-- Data for this exercise follows --

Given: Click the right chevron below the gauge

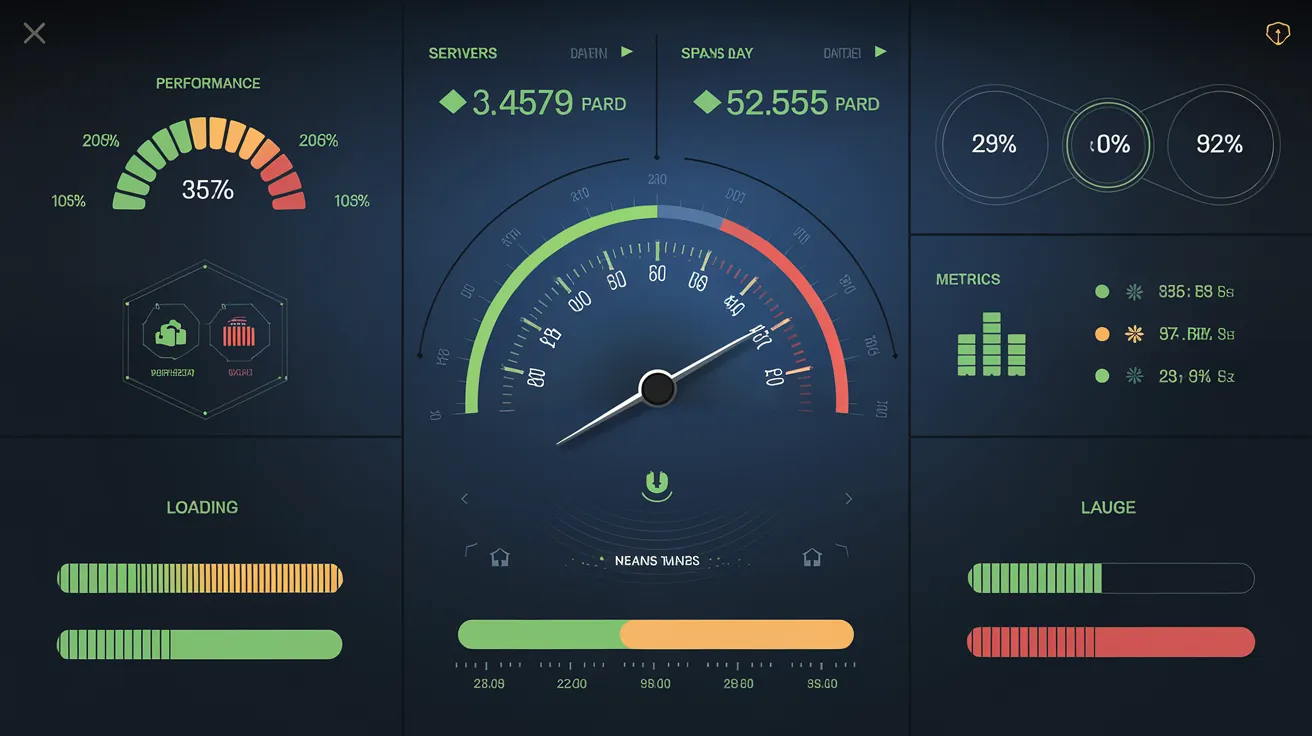Looking at the screenshot, I should pyautogui.click(x=849, y=498).

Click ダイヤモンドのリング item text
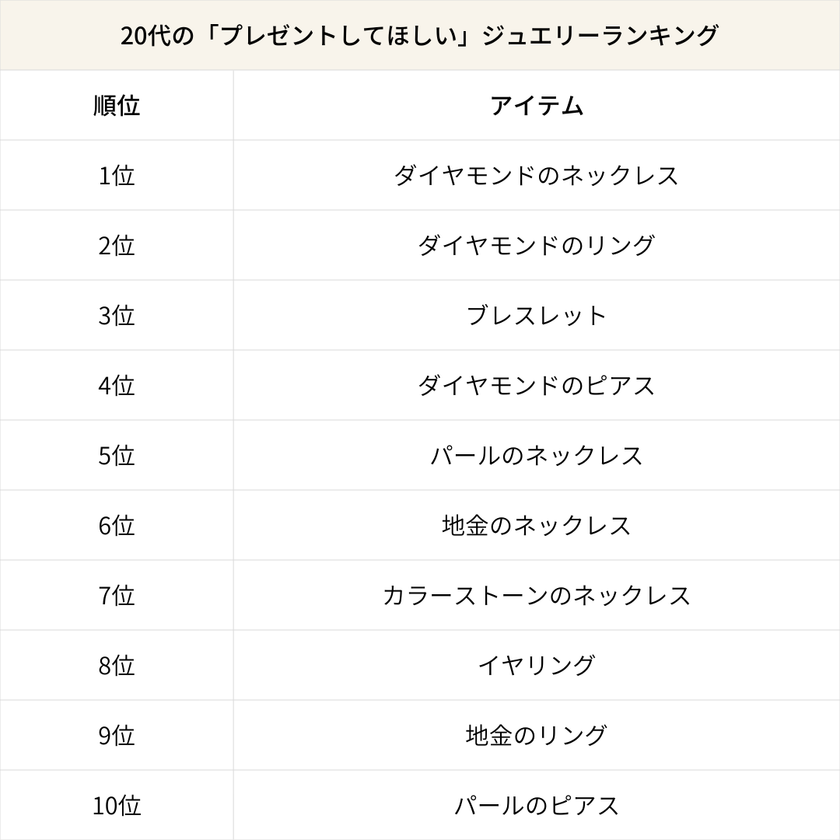tap(536, 246)
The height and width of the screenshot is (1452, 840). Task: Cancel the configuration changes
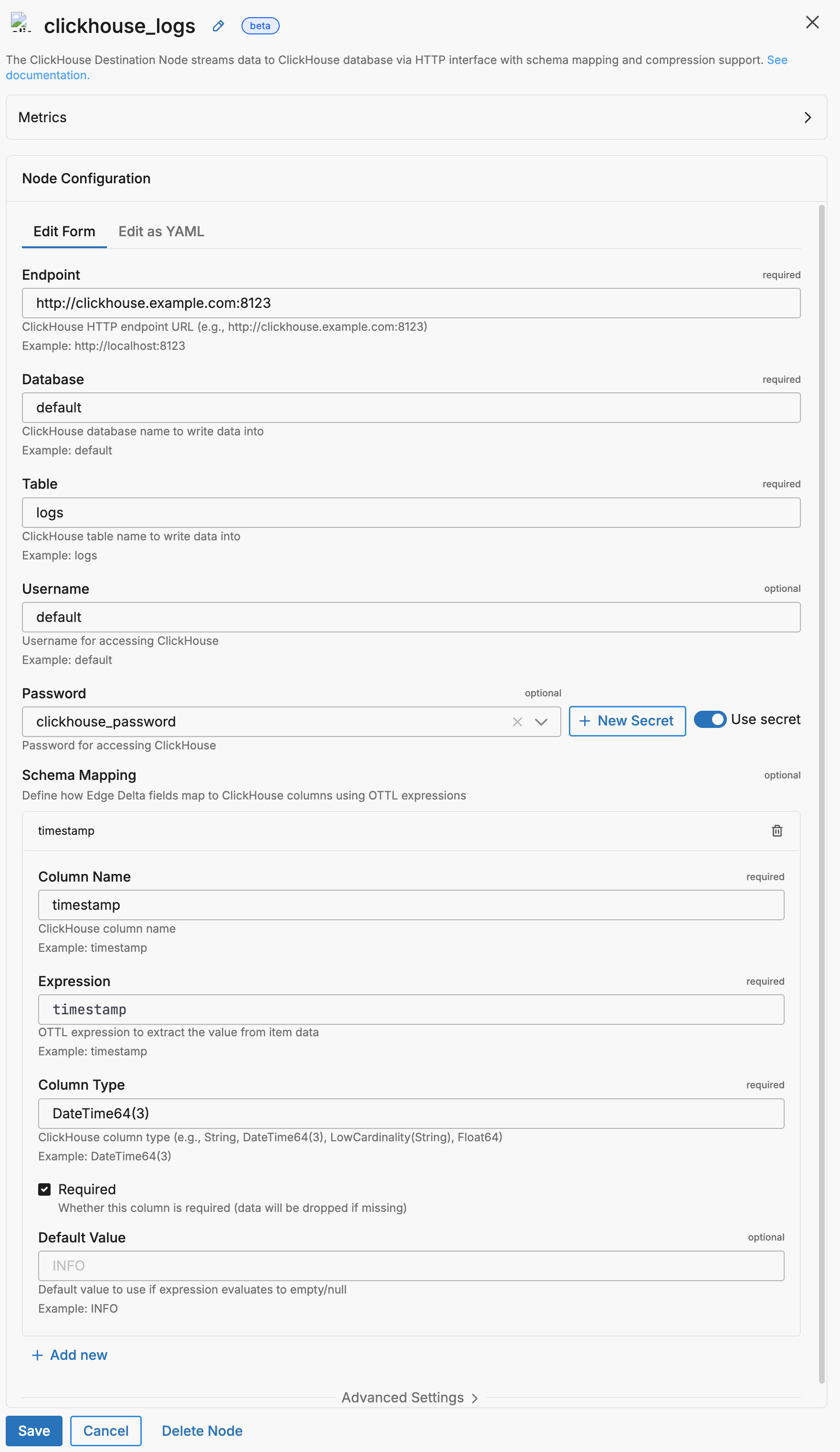pos(105,1431)
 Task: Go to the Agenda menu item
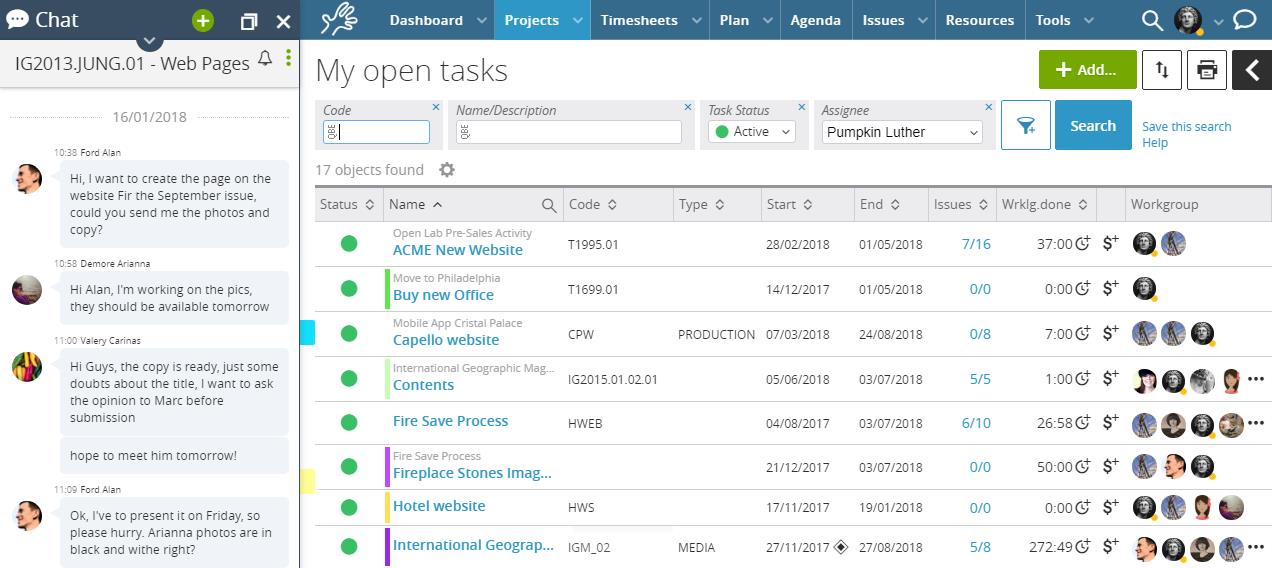(815, 20)
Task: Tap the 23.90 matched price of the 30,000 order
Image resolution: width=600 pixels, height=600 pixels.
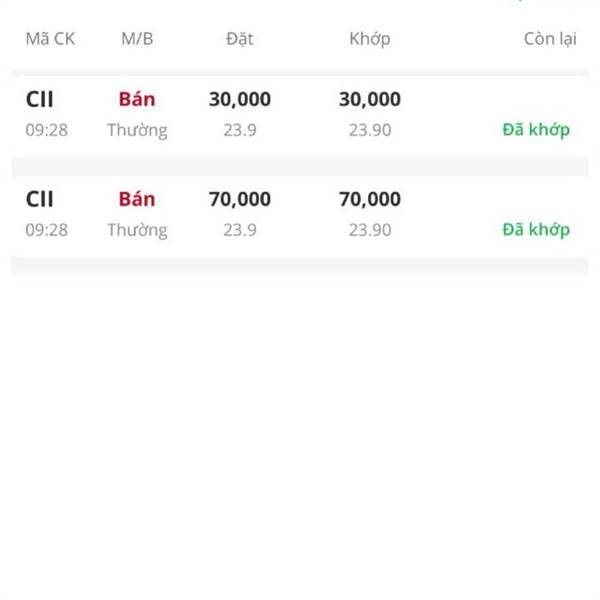Action: pyautogui.click(x=370, y=130)
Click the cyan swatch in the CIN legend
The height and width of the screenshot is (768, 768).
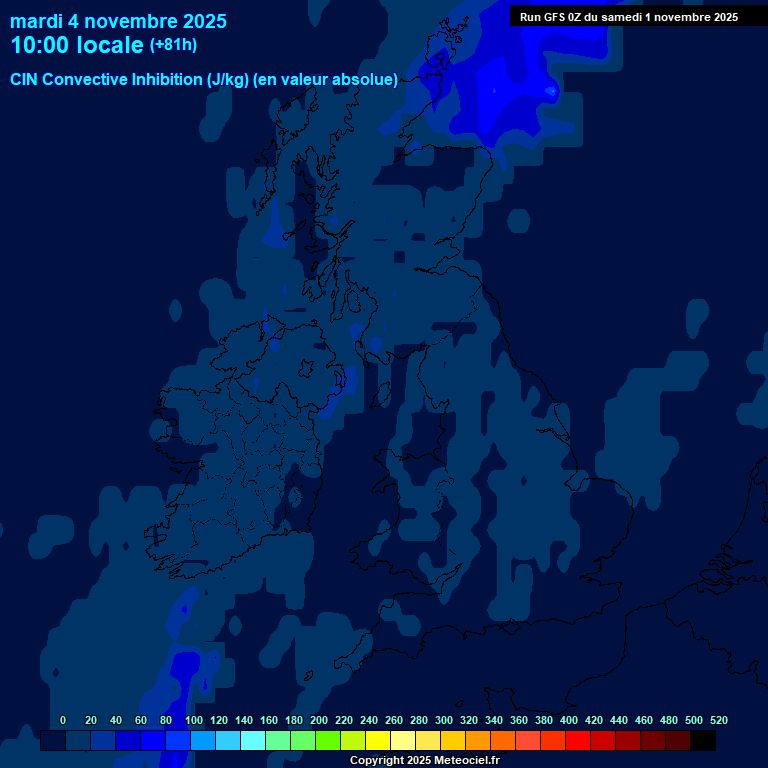253,741
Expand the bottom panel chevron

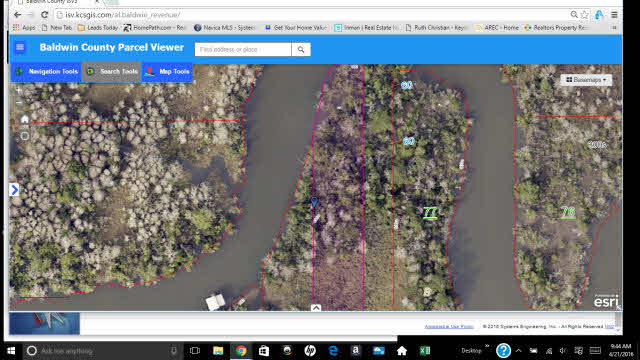click(316, 308)
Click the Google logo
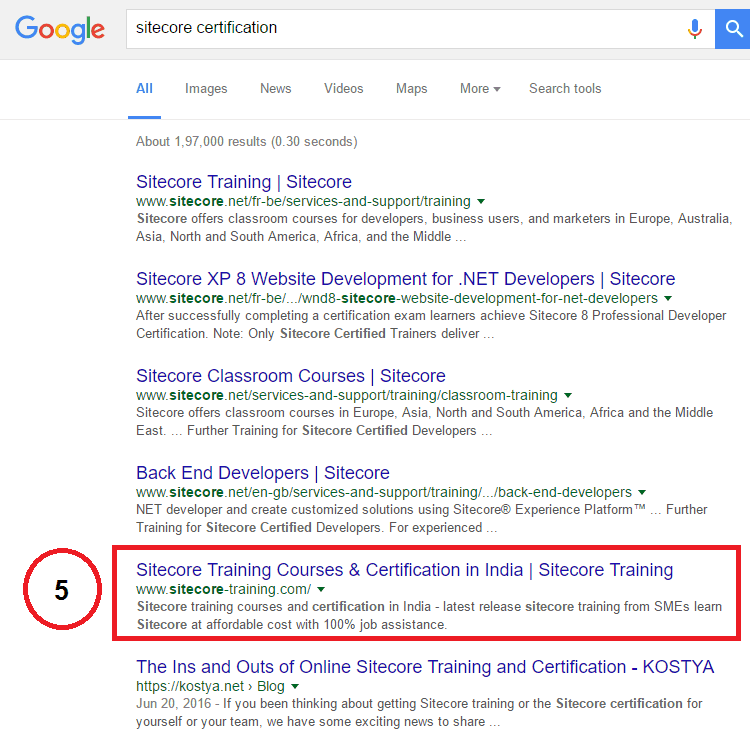Viewport: 750px width, 737px height. tap(60, 29)
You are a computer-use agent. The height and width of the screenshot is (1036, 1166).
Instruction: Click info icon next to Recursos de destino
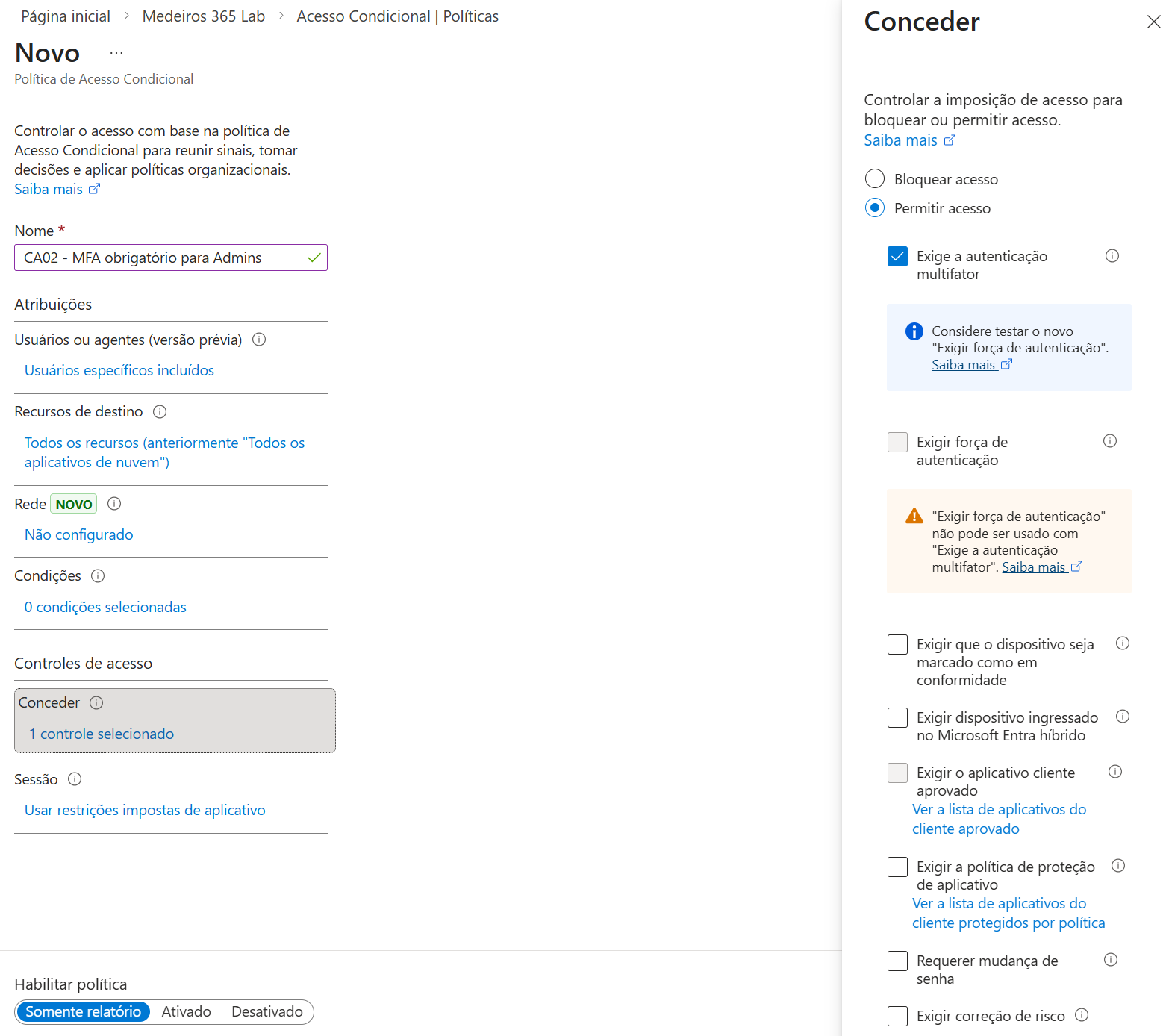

-- Data for this exercise concluded --

§ **Your instructions**:
Restate the listing above word for word, and skip the pictures.

§ **Final answer**:
Given: Click the right chevron below the gauge

Looking at the screenshot, I should pyautogui.click(x=849, y=498).

Click ダイヤモンドのリング item text
tap(536, 246)
The height and width of the screenshot is (1452, 840). Task: Cancel the configuration changes
pos(105,1431)
 Task: Go to the Agenda menu item
(815, 20)
Task: Tap the 23.90 matched price of the 30,000 order
Image resolution: width=600 pixels, height=600 pixels.
Action: pyautogui.click(x=370, y=130)
Click the cyan swatch in the CIN legend
The height and width of the screenshot is (768, 768).
253,741
Expand the bottom panel chevron

click(316, 308)
Click the Google logo
Viewport: 750px width, 737px height. tap(60, 29)
You are a computer-use agent. The height and width of the screenshot is (1036, 1166).
Instruction: Click info icon next to Recursos de destino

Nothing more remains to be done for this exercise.